• [Exercise description] The expected output is a verbatim reprint of the lines from the beginning of the data that follows through the line that contains "Task: Select the client Proposals tab".

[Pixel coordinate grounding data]
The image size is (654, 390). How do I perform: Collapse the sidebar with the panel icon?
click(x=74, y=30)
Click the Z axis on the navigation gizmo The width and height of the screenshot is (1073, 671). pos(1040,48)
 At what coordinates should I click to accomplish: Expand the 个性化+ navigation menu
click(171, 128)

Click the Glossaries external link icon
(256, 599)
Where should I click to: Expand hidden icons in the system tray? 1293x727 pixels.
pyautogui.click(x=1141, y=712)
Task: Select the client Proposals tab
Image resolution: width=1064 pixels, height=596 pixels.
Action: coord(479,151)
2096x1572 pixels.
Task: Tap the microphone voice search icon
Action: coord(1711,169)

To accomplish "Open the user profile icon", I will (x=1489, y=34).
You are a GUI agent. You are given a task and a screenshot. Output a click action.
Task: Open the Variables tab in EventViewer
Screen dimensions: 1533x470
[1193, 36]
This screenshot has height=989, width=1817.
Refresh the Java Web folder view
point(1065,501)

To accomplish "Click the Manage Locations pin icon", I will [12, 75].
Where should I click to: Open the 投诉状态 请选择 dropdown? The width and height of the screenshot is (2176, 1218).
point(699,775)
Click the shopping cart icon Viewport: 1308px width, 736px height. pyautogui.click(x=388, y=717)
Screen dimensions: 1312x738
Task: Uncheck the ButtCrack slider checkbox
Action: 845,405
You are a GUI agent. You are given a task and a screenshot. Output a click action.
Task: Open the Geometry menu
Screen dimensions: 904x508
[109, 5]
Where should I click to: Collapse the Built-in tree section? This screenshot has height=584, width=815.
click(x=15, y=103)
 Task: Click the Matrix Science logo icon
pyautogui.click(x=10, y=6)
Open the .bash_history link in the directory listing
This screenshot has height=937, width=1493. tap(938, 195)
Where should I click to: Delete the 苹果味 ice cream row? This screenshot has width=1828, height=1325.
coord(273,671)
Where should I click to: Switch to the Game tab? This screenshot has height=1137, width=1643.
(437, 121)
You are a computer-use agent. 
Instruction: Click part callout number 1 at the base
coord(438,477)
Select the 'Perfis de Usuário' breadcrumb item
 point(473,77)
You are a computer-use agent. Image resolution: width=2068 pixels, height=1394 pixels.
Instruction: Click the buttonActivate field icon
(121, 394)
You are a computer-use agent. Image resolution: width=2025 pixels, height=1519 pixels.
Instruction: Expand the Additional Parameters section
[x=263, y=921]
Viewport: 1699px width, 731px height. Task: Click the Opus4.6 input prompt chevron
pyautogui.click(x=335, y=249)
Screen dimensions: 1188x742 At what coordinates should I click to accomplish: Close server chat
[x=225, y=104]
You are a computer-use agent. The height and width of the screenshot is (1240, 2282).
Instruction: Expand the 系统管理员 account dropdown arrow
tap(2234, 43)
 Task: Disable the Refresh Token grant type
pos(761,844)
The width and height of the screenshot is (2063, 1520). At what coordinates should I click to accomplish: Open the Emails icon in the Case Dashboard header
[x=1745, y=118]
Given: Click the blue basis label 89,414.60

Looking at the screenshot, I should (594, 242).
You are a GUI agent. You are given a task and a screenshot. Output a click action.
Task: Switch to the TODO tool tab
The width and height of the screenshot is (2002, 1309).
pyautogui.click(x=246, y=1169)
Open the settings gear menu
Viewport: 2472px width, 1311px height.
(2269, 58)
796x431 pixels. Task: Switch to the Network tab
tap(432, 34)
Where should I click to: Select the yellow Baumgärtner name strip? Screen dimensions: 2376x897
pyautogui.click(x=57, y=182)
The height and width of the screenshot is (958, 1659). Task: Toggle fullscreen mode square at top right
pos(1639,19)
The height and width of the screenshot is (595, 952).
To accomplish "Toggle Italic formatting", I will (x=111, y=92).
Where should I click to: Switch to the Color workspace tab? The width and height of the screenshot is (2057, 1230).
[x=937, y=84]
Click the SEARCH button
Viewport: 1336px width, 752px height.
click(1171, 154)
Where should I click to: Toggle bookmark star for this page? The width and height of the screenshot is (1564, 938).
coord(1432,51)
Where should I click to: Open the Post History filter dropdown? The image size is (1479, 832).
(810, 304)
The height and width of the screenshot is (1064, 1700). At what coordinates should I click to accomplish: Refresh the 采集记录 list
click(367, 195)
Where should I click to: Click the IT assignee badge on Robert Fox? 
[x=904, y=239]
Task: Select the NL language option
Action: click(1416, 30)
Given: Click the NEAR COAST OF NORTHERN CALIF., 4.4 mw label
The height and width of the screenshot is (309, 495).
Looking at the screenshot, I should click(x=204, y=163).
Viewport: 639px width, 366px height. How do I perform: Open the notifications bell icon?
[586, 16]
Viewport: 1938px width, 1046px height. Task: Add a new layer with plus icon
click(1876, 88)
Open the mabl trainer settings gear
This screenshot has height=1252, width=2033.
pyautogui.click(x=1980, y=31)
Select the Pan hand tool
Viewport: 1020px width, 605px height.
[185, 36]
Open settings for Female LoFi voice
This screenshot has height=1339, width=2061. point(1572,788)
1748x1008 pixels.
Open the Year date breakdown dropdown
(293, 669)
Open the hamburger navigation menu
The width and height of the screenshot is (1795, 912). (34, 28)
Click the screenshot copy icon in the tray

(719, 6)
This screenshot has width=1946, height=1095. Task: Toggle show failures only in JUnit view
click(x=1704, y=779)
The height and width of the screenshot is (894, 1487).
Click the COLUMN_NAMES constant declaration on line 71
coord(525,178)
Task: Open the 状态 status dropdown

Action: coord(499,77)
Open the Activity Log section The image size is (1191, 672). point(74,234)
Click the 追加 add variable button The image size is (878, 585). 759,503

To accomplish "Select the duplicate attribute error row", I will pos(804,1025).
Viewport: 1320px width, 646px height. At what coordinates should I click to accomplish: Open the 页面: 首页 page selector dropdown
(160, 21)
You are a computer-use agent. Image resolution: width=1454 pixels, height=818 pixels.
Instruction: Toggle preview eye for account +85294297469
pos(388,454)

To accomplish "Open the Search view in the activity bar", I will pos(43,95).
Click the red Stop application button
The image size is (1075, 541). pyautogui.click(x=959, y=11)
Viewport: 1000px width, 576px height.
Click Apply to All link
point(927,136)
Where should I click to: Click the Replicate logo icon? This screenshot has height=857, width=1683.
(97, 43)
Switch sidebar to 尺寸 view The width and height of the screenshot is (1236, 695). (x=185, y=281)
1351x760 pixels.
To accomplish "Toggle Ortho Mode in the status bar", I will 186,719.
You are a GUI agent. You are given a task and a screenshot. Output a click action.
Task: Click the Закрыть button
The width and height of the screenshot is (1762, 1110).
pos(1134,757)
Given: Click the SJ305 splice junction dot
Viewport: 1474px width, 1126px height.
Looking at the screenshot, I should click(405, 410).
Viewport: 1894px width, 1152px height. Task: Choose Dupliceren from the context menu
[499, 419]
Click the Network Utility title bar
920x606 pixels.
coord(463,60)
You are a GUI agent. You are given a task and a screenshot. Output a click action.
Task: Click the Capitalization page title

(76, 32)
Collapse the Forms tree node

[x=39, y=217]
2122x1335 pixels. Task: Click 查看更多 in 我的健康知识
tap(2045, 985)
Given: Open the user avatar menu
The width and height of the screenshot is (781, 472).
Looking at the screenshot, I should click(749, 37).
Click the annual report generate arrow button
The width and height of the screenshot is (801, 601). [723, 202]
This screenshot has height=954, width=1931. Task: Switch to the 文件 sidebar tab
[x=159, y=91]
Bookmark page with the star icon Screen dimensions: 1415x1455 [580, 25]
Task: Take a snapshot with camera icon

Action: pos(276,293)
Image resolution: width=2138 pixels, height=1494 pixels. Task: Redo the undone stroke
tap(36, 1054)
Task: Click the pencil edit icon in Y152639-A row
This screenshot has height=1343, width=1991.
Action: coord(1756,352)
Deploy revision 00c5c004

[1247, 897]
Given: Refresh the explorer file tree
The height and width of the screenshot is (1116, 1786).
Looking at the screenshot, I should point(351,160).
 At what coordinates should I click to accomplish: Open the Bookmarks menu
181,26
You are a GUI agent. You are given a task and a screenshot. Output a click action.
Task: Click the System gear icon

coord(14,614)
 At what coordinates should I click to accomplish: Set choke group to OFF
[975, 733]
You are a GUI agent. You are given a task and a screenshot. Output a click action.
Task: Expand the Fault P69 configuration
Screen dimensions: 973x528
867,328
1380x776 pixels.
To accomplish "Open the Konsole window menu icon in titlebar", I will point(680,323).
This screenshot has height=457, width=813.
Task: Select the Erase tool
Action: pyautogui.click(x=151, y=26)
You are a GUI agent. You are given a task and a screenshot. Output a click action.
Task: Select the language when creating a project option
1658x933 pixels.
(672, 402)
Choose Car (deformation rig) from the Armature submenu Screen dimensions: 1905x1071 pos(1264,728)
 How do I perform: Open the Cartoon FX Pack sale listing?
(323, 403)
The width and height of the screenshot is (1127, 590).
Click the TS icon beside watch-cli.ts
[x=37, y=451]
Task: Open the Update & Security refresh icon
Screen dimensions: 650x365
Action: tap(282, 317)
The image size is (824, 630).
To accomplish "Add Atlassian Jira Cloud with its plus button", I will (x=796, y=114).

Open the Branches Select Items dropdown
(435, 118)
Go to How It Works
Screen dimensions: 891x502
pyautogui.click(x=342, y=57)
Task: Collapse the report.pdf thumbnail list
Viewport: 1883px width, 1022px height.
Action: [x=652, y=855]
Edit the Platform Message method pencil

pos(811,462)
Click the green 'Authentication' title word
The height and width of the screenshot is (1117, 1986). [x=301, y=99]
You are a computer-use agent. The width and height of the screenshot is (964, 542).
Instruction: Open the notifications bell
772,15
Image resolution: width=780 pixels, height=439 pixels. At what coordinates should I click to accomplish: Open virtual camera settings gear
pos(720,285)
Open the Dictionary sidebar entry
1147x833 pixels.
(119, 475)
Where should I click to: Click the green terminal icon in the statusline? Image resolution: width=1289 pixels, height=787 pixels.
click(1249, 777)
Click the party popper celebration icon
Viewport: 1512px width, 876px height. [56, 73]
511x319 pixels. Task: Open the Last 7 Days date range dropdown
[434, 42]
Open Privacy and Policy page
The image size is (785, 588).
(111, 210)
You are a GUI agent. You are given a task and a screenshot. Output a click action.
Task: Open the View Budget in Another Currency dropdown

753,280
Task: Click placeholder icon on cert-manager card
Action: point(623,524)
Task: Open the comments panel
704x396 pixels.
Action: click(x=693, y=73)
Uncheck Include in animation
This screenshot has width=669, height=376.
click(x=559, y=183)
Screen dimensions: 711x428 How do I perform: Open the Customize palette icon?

• [Response]
The image size is (654, 390). How do I perform: Collapse the sidebar with the panel icon?
click(x=74, y=30)
Click the Z axis on the navigation gizmo The width and height of the screenshot is (1073, 671). pos(1040,48)
 At what coordinates should I click to accomplish: Expand the 个性化+ navigation menu
click(171, 128)

Click the Glossaries external link icon
(256, 599)
Where should I click to: Expand hidden icons in the system tray? 1293x727 pixels.
pyautogui.click(x=1141, y=712)
Task: Select the client Proposals tab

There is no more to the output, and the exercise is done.